___ DATI DI LAVORO
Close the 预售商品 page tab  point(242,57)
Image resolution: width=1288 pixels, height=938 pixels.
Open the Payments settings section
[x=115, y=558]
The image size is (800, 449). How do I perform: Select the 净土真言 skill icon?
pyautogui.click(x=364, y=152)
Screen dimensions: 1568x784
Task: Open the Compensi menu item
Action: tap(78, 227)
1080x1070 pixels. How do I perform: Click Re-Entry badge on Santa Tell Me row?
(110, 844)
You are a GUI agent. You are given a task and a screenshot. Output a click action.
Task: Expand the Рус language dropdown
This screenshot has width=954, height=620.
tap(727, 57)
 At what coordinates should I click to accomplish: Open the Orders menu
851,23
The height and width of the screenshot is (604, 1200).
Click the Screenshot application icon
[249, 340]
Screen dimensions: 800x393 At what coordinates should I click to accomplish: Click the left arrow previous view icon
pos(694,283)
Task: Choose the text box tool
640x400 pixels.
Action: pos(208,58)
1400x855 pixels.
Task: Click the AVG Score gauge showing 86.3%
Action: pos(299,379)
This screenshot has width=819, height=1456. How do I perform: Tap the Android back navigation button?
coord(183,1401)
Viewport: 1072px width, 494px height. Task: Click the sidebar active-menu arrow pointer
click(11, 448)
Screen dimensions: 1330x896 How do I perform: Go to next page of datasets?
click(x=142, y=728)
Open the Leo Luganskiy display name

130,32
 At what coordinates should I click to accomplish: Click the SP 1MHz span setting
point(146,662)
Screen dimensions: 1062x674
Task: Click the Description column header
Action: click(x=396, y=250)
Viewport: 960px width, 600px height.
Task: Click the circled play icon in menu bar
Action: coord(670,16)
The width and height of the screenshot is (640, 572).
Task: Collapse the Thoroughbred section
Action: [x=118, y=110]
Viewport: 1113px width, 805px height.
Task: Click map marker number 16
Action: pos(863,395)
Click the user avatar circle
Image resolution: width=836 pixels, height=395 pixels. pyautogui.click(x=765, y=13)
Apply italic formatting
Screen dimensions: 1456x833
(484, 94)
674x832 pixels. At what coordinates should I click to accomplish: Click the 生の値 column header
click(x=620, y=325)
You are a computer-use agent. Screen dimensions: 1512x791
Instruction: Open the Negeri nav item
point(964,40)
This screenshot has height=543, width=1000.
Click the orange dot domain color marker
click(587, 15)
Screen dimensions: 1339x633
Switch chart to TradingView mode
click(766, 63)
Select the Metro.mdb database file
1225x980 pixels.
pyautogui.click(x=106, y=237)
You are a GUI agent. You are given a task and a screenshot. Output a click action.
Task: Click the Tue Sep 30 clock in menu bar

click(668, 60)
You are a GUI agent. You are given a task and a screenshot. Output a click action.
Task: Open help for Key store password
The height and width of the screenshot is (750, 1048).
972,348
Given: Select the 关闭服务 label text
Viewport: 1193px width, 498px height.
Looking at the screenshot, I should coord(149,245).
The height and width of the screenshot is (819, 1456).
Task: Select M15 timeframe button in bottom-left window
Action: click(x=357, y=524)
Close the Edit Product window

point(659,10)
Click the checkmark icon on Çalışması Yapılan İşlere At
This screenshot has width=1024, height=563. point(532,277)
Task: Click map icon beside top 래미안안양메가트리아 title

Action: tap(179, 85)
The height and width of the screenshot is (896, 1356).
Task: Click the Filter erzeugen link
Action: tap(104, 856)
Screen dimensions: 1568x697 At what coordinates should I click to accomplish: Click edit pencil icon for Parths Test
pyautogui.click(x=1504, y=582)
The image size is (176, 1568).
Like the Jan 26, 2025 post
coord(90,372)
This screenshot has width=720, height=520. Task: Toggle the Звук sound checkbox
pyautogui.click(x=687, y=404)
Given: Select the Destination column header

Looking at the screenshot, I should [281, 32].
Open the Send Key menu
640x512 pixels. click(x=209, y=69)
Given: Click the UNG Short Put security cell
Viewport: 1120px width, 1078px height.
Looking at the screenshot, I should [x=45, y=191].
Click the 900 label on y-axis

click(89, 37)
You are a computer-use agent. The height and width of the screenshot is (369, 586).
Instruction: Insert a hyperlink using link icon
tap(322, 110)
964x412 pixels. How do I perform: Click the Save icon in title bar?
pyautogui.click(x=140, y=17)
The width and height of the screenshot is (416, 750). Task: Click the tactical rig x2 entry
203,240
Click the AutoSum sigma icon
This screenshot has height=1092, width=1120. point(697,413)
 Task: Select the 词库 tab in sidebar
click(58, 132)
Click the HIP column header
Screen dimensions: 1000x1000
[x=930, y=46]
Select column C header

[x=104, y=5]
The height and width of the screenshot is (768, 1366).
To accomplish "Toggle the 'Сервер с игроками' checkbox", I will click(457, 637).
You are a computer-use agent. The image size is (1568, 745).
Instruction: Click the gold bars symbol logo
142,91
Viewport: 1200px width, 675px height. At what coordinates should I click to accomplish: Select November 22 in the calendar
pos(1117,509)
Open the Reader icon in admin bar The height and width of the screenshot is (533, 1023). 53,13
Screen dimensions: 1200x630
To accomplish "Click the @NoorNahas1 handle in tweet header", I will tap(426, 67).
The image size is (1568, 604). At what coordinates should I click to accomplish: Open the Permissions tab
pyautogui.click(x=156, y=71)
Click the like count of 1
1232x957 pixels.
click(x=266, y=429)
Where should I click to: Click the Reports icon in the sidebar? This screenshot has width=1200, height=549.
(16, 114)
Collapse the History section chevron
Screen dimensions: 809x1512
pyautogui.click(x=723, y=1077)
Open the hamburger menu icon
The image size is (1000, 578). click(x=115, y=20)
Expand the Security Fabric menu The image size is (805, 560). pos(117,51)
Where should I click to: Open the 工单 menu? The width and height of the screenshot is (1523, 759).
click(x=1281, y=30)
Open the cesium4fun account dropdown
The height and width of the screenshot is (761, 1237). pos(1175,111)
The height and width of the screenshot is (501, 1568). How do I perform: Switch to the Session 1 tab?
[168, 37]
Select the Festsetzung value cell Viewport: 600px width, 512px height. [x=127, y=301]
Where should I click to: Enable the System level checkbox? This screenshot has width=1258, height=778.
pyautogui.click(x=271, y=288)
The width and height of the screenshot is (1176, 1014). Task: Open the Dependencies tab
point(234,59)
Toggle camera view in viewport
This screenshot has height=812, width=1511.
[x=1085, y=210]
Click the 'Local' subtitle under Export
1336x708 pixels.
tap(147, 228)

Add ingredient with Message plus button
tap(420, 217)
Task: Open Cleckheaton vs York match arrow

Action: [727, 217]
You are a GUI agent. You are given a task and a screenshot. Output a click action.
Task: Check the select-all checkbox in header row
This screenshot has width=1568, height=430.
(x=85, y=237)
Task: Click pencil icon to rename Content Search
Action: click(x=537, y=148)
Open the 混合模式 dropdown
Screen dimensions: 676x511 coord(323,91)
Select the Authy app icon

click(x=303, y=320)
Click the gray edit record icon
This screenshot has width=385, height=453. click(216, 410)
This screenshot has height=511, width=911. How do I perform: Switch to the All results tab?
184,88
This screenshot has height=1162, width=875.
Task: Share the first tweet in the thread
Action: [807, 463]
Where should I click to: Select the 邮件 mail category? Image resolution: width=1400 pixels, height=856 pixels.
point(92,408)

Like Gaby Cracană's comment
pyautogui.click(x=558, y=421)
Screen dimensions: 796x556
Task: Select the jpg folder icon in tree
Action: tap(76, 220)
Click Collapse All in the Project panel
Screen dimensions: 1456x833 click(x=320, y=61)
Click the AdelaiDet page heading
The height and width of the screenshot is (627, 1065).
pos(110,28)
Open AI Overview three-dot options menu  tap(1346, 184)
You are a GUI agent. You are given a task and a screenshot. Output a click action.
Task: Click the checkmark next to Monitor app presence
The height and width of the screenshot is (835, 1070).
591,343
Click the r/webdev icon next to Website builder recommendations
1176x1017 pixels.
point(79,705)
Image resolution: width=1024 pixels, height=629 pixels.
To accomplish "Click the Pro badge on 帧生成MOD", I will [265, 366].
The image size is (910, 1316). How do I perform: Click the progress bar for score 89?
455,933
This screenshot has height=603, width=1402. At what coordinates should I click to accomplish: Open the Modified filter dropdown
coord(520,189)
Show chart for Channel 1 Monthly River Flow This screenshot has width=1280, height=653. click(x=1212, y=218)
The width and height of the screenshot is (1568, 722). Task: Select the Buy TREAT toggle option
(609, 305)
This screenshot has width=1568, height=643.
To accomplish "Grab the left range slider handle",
______
* L'ESERCIZIO *
Trascrivi senza modifiche le righe delle voci soprastanti a partire da quella che contiene "Screen dimensions: 800x393" e proseguendo fino a quella che contiene "point(964,40)", entrambe incluse.

* RISPOSTA QUI SOTTO *
Screen dimensions: 800x393 At what coordinates should I click to accomplish: Click the left arrow previous view icon
pos(694,283)
Task: Choose the text box tool
640x400 pixels.
Action: pos(208,58)
1400x855 pixels.
Task: Click the AVG Score gauge showing 86.3%
Action: pos(299,379)
This screenshot has width=819, height=1456. How do I perform: Tap the Android back navigation button?
coord(183,1401)
Viewport: 1072px width, 494px height. Task: Click the sidebar active-menu arrow pointer
click(11, 448)
Screen dimensions: 1330x896 How do I perform: Go to next page of datasets?
click(x=142, y=728)
Open the Leo Luganskiy display name

130,32
 At what coordinates should I click to accomplish: Click the SP 1MHz span setting
point(146,662)
Screen dimensions: 1062x674
Task: Click the Description column header
Action: click(x=396, y=250)
Viewport: 960px width, 600px height.
Task: Click the circled play icon in menu bar
Action: coord(670,16)
The width and height of the screenshot is (640, 572).
Task: Collapse the Thoroughbred section
Action: [x=118, y=110]
Viewport: 1113px width, 805px height.
Task: Click map marker number 16
Action: pos(863,395)
Click the user avatar circle
Image resolution: width=836 pixels, height=395 pixels. pyautogui.click(x=765, y=13)
Apply italic formatting
Screen dimensions: 1456x833
(484, 94)
674x832 pixels. At what coordinates should I click to accomplish: Click the 生の値 column header
click(x=620, y=325)
You are a computer-use agent. Screen dimensions: 1512x791
Instruction: Open the Negeri nav item
point(964,40)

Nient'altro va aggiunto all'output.